Records from a dataset

---+---

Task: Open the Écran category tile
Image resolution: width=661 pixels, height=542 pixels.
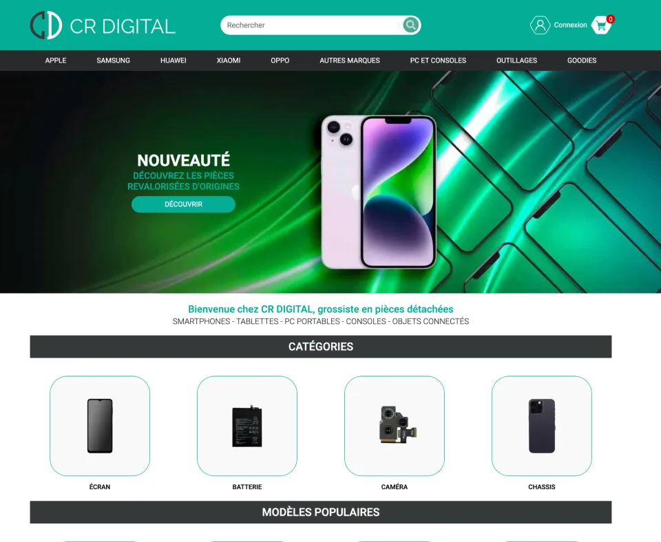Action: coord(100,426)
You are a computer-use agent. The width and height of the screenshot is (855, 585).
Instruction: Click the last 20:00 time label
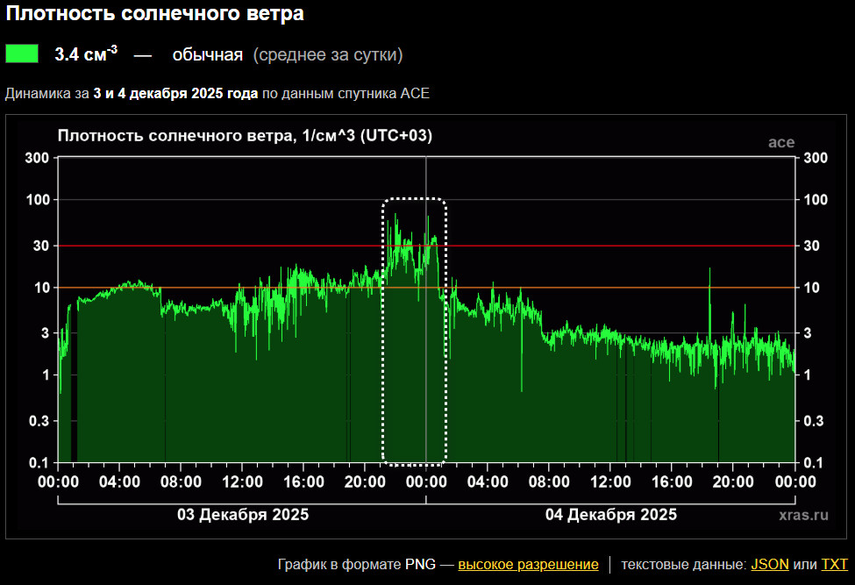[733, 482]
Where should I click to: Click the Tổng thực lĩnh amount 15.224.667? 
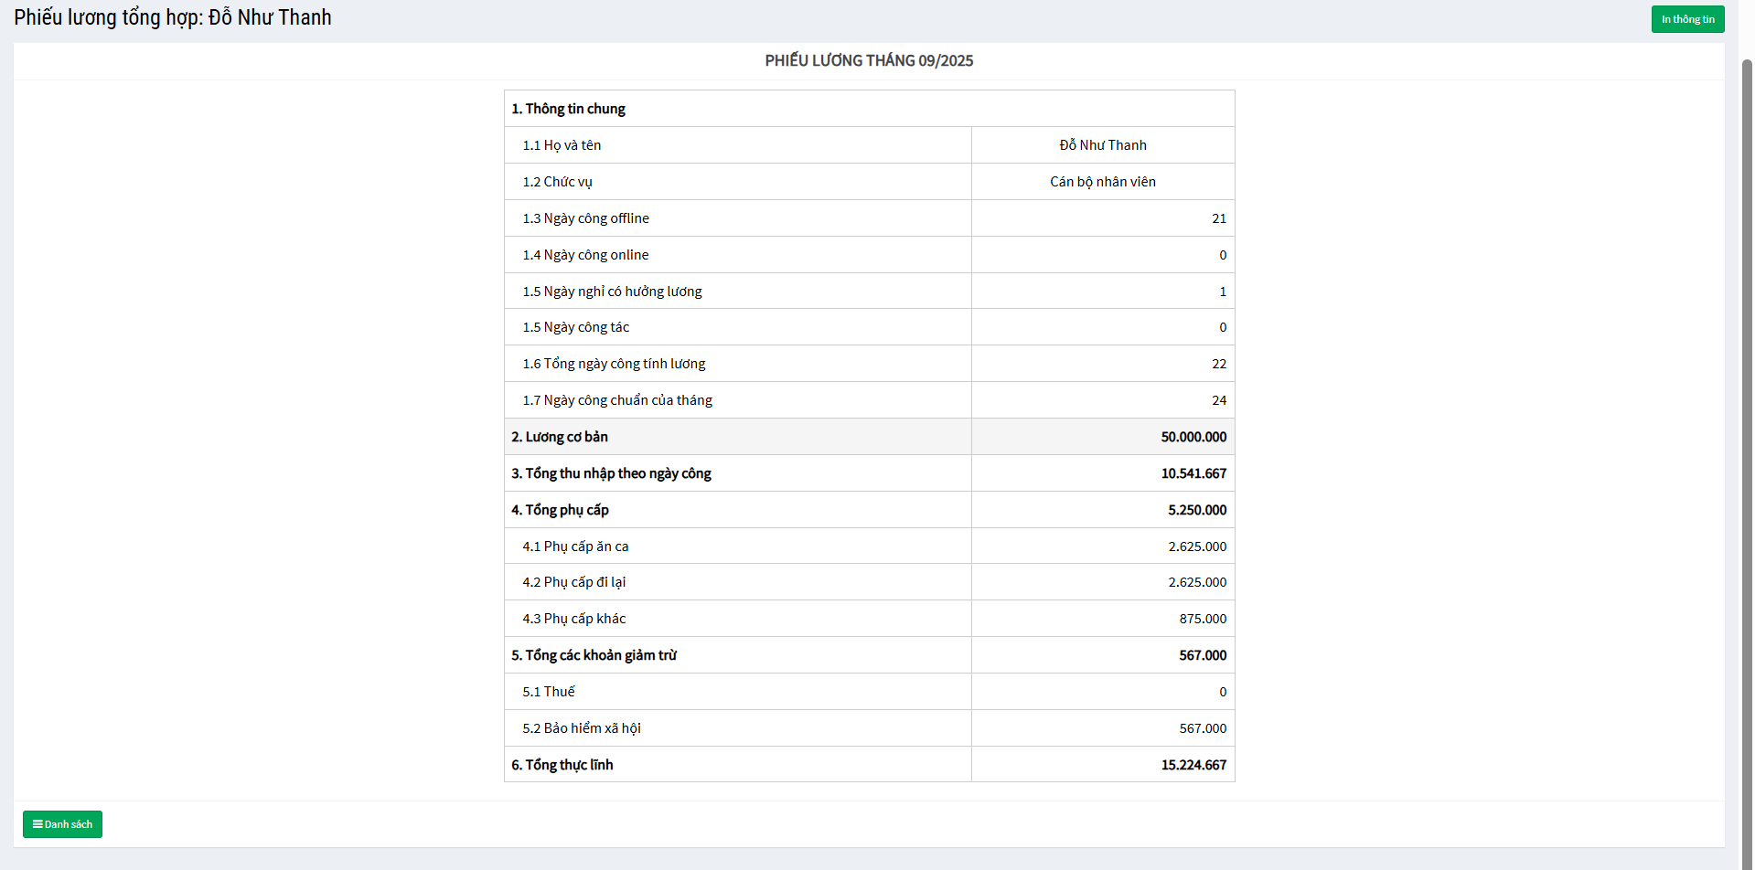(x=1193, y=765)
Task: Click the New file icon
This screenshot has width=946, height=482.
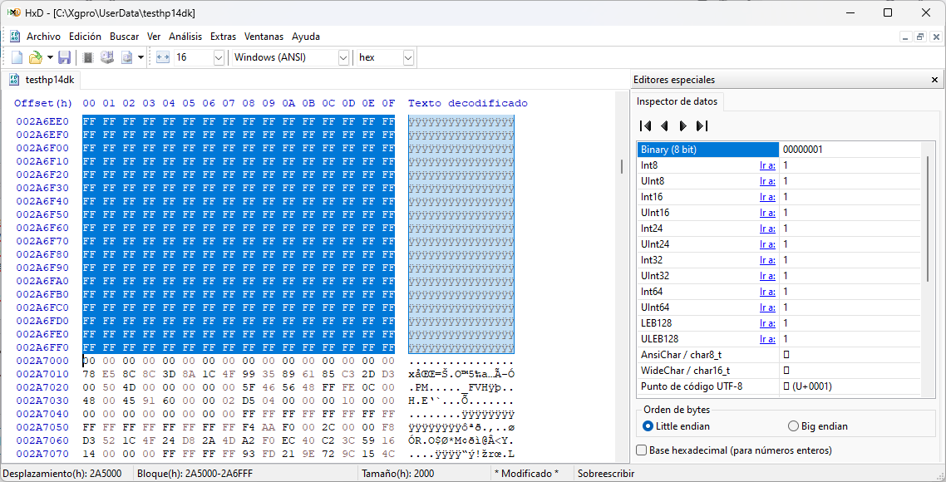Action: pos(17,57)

---+---

[What you should do] The lines to return run from the line containing "Where should I" through the last line of the records. Give them exactly, omitting pictures.

[Solved exercise]
Where should I click to: Click the Tổng thực lĩnh amount 15.224.667? 
(x=1193, y=765)
Task: Click the New file icon
This screenshot has width=946, height=482.
Action: pos(17,57)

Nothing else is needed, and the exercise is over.